● GIVEN ENTRIES
:::::

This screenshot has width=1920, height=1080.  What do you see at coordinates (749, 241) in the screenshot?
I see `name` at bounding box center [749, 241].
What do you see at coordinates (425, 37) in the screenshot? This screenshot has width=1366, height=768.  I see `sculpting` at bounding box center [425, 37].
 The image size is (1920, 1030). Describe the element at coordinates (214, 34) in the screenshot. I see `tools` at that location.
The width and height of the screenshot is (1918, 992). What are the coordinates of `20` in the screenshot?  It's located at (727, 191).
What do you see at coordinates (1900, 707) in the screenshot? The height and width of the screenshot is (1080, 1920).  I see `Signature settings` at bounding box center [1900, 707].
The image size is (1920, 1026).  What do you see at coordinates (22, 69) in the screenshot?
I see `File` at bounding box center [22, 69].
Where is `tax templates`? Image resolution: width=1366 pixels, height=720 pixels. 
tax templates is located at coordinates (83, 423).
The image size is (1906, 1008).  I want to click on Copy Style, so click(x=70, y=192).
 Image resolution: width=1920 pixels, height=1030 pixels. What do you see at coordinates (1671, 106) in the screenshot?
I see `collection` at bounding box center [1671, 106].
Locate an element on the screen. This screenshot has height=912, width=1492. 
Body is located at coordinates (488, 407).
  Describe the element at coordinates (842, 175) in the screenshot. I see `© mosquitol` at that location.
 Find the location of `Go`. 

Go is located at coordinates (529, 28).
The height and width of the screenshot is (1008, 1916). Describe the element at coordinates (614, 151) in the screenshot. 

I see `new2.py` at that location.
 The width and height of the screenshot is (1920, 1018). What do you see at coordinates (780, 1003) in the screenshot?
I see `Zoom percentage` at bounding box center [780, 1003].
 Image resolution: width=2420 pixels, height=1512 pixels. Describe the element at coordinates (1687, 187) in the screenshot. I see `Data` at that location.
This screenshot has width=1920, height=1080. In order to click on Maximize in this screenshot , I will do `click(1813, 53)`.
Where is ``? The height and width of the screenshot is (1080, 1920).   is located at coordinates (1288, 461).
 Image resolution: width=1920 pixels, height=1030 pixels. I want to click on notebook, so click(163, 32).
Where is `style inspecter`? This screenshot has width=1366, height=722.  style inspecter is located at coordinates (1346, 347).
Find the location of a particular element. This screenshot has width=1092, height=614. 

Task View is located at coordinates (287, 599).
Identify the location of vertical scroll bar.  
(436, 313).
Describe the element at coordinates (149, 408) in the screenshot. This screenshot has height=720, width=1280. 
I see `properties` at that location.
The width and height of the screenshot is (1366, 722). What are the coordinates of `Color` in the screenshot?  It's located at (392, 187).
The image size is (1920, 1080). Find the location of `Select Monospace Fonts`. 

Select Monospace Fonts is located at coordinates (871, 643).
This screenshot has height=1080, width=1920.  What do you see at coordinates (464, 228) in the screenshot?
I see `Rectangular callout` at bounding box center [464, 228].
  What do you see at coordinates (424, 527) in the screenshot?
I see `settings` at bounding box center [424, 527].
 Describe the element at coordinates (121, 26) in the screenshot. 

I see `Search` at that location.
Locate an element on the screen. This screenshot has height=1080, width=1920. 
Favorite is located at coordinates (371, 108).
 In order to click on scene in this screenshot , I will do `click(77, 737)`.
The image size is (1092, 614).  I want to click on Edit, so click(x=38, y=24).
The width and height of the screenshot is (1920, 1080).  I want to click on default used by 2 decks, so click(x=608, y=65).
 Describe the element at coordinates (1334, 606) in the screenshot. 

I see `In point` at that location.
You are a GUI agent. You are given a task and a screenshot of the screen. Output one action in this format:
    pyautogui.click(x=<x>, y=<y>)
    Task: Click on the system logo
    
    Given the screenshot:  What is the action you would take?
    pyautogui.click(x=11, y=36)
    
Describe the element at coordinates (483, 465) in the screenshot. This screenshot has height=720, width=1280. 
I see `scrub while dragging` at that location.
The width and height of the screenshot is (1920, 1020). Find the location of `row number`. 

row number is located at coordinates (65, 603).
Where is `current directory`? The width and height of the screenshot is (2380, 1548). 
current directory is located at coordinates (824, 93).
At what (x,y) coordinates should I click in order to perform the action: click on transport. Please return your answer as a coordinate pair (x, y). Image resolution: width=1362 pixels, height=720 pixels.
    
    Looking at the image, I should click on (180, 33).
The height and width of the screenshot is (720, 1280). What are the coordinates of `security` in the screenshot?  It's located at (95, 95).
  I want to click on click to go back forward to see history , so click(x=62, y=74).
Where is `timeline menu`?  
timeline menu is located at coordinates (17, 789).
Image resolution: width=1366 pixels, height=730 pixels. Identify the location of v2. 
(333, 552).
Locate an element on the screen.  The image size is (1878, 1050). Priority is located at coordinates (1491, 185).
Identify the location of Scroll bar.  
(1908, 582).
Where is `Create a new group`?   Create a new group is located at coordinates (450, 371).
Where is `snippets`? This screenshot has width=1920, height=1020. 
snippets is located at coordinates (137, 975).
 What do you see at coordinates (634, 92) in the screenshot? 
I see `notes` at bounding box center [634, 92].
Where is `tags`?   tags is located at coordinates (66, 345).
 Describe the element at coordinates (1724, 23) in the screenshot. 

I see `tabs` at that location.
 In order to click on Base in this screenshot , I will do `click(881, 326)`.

:::::

● EXERCISE GOAL
Please render every line of the data above as a Markdown table with the columns Row and Text, numbering the lines in order and omitting blank ones.

● TASK ANSWER
| Row | Text |
|---|---|
| 1 | This screenshot has width=1920, height=1080.  What do you see at coordinates (749, 241) in the screenshot? |
| 2 | I see `name` at bounding box center [749, 241]. |
| 3 | What do you see at coordinates (425, 37) in the screenshot? This screenshot has width=1366, height=768.  I see `sculpting` at bounding box center [425, 37]. |
| 4 |  The image size is (1920, 1030). Describe the element at coordinates (214, 34) in the screenshot. I see `tools` at that location. |
| 5 | The width and height of the screenshot is (1918, 992). What are the coordinates of `20` in the screenshot?  It's located at (727, 191). |
| 6 | What do you see at coordinates (1900, 707) in the screenshot? The height and width of the screenshot is (1080, 1920).  I see `Signature settings` at bounding box center [1900, 707]. |
| 7 | The image size is (1920, 1026).  What do you see at coordinates (22, 69) in the screenshot? |
| 8 | I see `File` at bounding box center [22, 69]. |
| 9 | Where is `tax templates`? Image resolution: width=1366 pixels, height=720 pixels.  |
| 10 | tax templates is located at coordinates (83, 423). |
| 11 | The image size is (1906, 1008).  I want to click on Copy Style, so click(x=70, y=192). |
| 12 |  Image resolution: width=1920 pixels, height=1030 pixels. What do you see at coordinates (1671, 106) in the screenshot? |
| 13 | I see `collection` at bounding box center [1671, 106]. |
| 14 | Locate an element on the screen. This screenshot has height=912, width=1492.  |
| 15 | Body is located at coordinates (488, 407). |
| 16 |   Describe the element at coordinates (842, 175) in the screenshot. I see `© mosquitol` at that location. |
| 17 |  Find the location of `Go`.  |
| 18 | Go is located at coordinates (529, 28). |
| 19 | The height and width of the screenshot is (1008, 1916). Describe the element at coordinates (614, 151) in the screenshot.  |
| 20 | I see `new2.py` at that location. |
| 21 |  The width and height of the screenshot is (1920, 1018). What do you see at coordinates (780, 1003) in the screenshot? |
| 22 | I see `Zoom percentage` at bounding box center [780, 1003]. |
| 23 |  Image resolution: width=2420 pixels, height=1512 pixels. Describe the element at coordinates (1687, 187) in the screenshot. I see `Data` at that location. |
| 24 | This screenshot has width=1920, height=1080. In order to click on Maximize in this screenshot , I will do `click(1813, 53)`. |
| 25 | Where is ``? The height and width of the screenshot is (1080, 1920).   is located at coordinates (1288, 461). |
| 26 |  Image resolution: width=1920 pixels, height=1030 pixels. I want to click on notebook, so click(163, 32). |
| 27 | Where is `style inspecter`? This screenshot has width=1366, height=722.  style inspecter is located at coordinates (1346, 347). |
| 28 | Find the location of a particular element. This screenshot has width=1092, height=614.  |
| 29 | Task View is located at coordinates (287, 599). |
| 30 | Identify the location of vertical scroll bar.   |
| 31 | (436, 313). |
| 32 | Describe the element at coordinates (149, 408) in the screenshot. This screenshot has height=720, width=1280.  |
| 33 | I see `properties` at that location. |
| 34 | The width and height of the screenshot is (1366, 722). What are the coordinates of `Color` in the screenshot?  It's located at (392, 187). |
| 35 | The image size is (1920, 1080). Find the location of `Select Monospace Fonts`.  |
| 36 | Select Monospace Fonts is located at coordinates (871, 643). |
| 37 | This screenshot has height=1080, width=1920.  What do you see at coordinates (464, 228) in the screenshot? |
| 38 | I see `Rectangular callout` at bounding box center [464, 228]. |
| 39 |   What do you see at coordinates (424, 527) in the screenshot? |
| 40 | I see `settings` at bounding box center [424, 527]. |
| 41 |  Describe the element at coordinates (121, 26) in the screenshot.  |
| 42 | I see `Search` at that location. |
| 43 | Locate an element on the screen. This screenshot has height=1080, width=1920.  |
| 44 | Favorite is located at coordinates (371, 108). |
| 45 |  In order to click on scene in this screenshot , I will do `click(77, 737)`. |
| 46 | The image size is (1092, 614).  I want to click on Edit, so click(x=38, y=24). |
| 47 | The width and height of the screenshot is (1920, 1080).  I want to click on default used by 2 decks, so click(x=608, y=65). |
| 48 |  Describe the element at coordinates (1334, 606) in the screenshot.  |
| 49 | I see `In point` at that location. |
| 50 | You are a GUI agent. You are given a task and a screenshot of the screen. Output one action in this format: |
| 51 |     pyautogui.click(x=<x>, y=<y>) |
| 52 |     Task: Click on the system logo |
| 53 |     Given the screenshot:  What is the action you would take? |
| 54 |     pyautogui.click(x=11, y=36) |
| 55 | Describe the element at coordinates (483, 465) in the screenshot. This screenshot has height=720, width=1280.  |
| 56 | I see `scrub while dragging` at that location. |
| 57 | The width and height of the screenshot is (1920, 1020). Find the location of `row number`.  |
| 58 | row number is located at coordinates (65, 603). |
| 59 | Where is `current directory`? The width and height of the screenshot is (2380, 1548).  |
| 60 | current directory is located at coordinates (824, 93). |
| 61 | At what (x,y) coordinates should I click in order to perform the action: click on transport. Please return your answer as a coordinate pair (x, y). Image resolution: width=1362 pixels, height=720 pixels. |
| 62 |     Looking at the image, I should click on (180, 33). |
| 63 | The height and width of the screenshot is (720, 1280). What are the coordinates of `security` in the screenshot?  It's located at (95, 95). |
| 64 |   I want to click on click to go back forward to see history , so click(x=62, y=74). |
| 65 | Where is `timeline menu`?   |
| 66 | timeline menu is located at coordinates (17, 789). |
| 67 | Image resolution: width=1366 pixels, height=730 pixels. Identify the location of v2.  |
| 68 | (333, 552). |
| 69 | Locate an element on the screen.  The image size is (1878, 1050). Priority is located at coordinates (1491, 185). |
| 70 | Identify the location of Scroll bar.   |
| 71 | (1908, 582). |
| 72 | Where is `Create a new group`?   Create a new group is located at coordinates (450, 371). |
| 73 | Where is `snippets`? This screenshot has width=1920, height=1020.  |
| 74 | snippets is located at coordinates (137, 975). |
| 75 |  What do you see at coordinates (634, 92) in the screenshot?  |
| 76 | I see `notes` at bounding box center [634, 92]. |
| 77 | Where is `tags`?   tags is located at coordinates (66, 345). |
| 78 |  Describe the element at coordinates (1724, 23) in the screenshot.  |
| 79 | I see `tabs` at that location. |
| 80 |  In order to click on Base in this screenshot , I will do `click(881, 326)`. |